For clarity, in some implementations, a top surface of the replacement gate structure 190 may be coplanar with or below the top surface of the isolation pillar 120 to form distinct gates. In other implementations, a top surface of the replacement gate structure 190 may be above the top surface of the isolation pillar 120 to form a shared replacement gate structure 190.

FIG. 13 depicts a fabrication structure cross-section view of the semiconductor IC device 100 that includes hybrid isolation pillars, according to one or more embodiments of the disclosure. In the depicted fabrication stage, a frontside contact ILD 193 may be formed, frontside contacts 194 may be formed, frontside back end of line (BEOL) network 196 may be formed, and a carrier wafer 198 may be attached.

The frontside contact ILD 193 may be formed upon respective top surfaces of replacement gate structure(s) 190, ILD 182, and gate spacers 140. The frontside contact ILD 193 may be formed by depositing a dielectric material, such as, for example, porous silicates, carbon doped oxides, silicon dioxides, silicon nitrides, silicon oxynitrides, or other dielectric materials.

The illustrated semiconductor IC device 100 may be further fabricated by next forming frontside contacts 194 within the frontside contact ILD 193 and the ILD 182. The frontside contacts 194 may be formed by patterning respective frontside contact openings within frontside contact ILD 193 and ILD 182, respectively, from the frontside (i.e., from above the semiconductor IC device 100, as depicted, downward to respective structures thereof). The frontside contact 194 may be in direct or indirect physical and electrical contact with respective regions, such as S/D region 180, replacement gate structure 190, or the like.

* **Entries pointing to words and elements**

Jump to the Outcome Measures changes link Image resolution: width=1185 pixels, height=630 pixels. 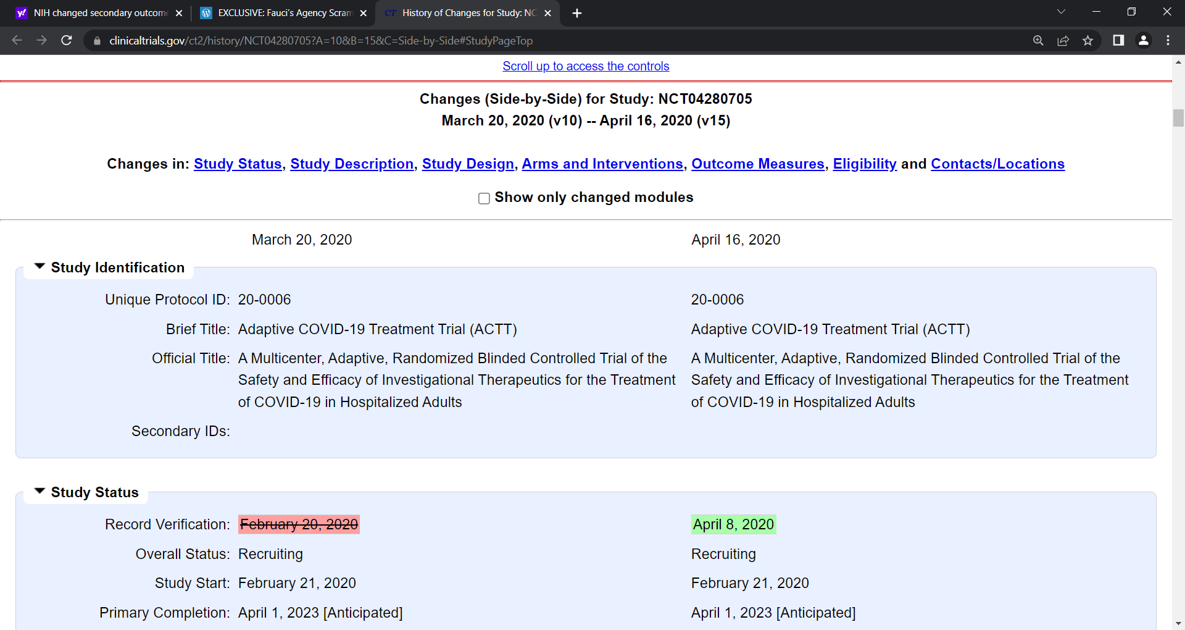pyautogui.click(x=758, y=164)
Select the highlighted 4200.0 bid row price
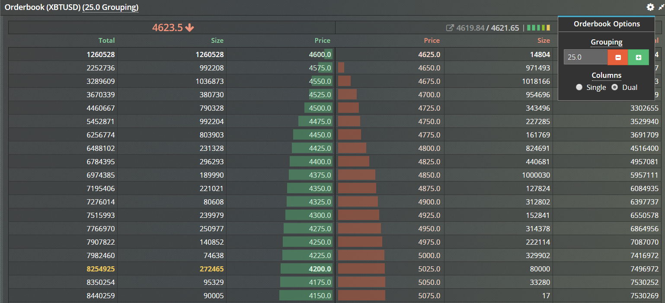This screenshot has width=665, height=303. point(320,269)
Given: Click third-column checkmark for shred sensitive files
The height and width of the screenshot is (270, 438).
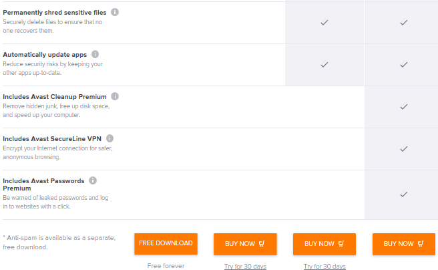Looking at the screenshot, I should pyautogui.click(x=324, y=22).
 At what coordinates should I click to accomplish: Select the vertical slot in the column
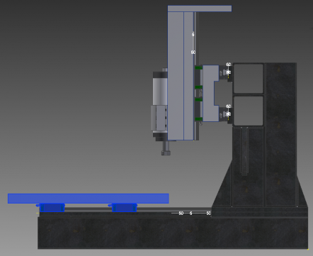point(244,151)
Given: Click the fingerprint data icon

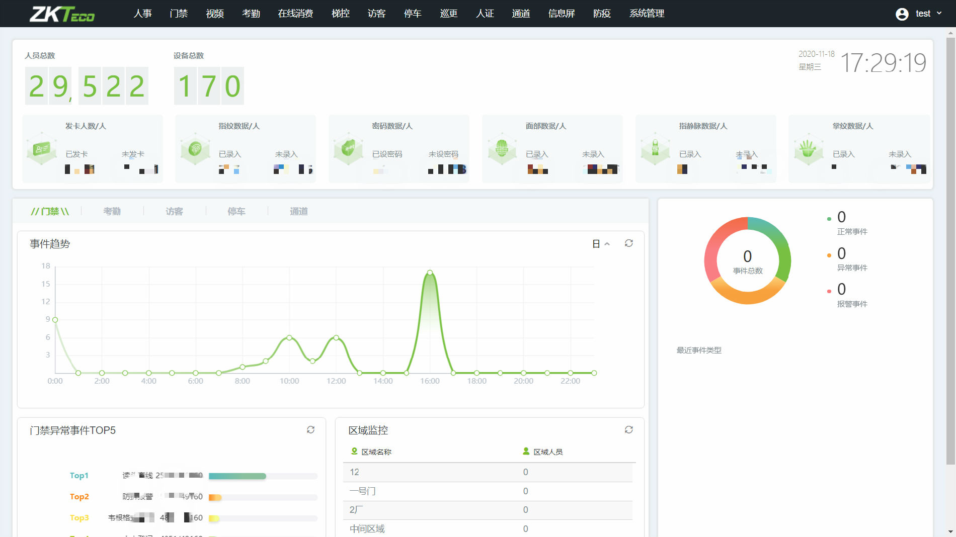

* * *

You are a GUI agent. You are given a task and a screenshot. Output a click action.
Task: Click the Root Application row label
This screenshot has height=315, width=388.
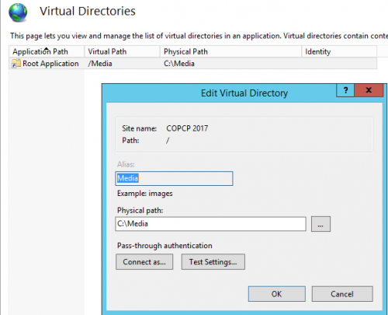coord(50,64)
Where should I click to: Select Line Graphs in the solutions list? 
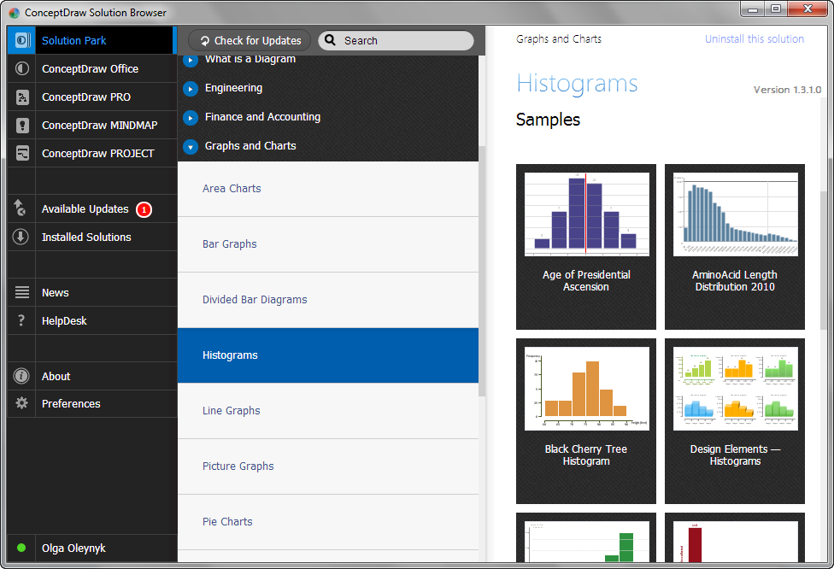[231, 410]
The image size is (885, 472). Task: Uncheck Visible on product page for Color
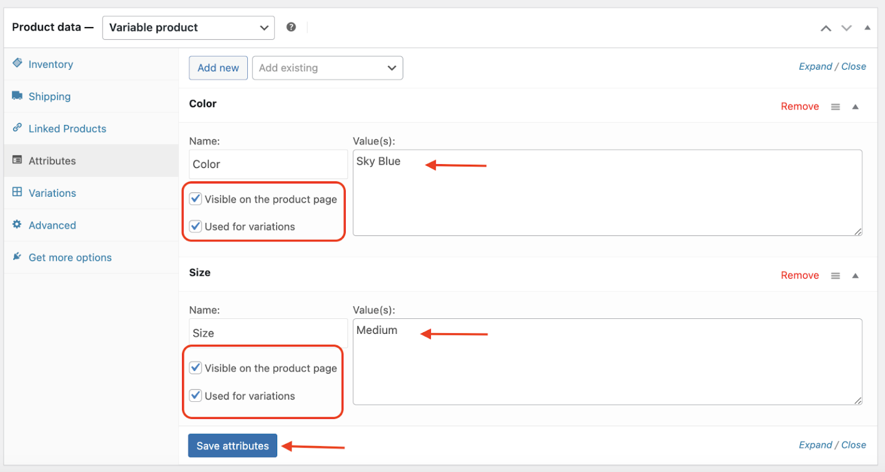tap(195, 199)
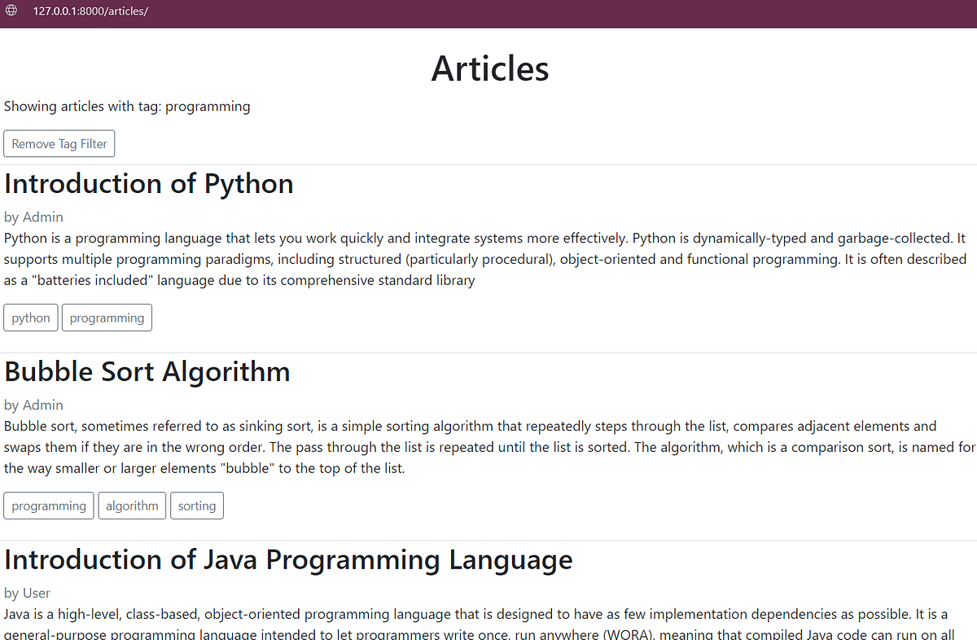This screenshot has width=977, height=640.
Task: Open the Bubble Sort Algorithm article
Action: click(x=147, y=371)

* **Required work**
**1)** In the semiconductor fabrication text, what is attached during the fabrication stage shown in FIG. 13?
**2)** Write out the semiconductor fabrication text word for word from "The illustrated semiconductor" to "or the like.".
The records have no connection to the semiconductor fabrication text.

* **Responses to the tasks**
**1)** A carrier wafer.

**2)**
The illustrated semiconductor IC device 100 may be further fabricated by next forming frontside contacts 194 within the frontside contact ILD 193 and the ILD 182. The frontside contacts 194 may be formed by patterning respective frontside contact openings within frontside contact ILD 193 and ILD 182, respectively, from the frontside (i.e., from above the semiconductor IC device 100, as depicted, downward to respective structures thereof). The frontside contact 194 may be in direct or indirect physical and electrical contact with respective regions, such as S/D region 180, replacement gate structure 190, or the like.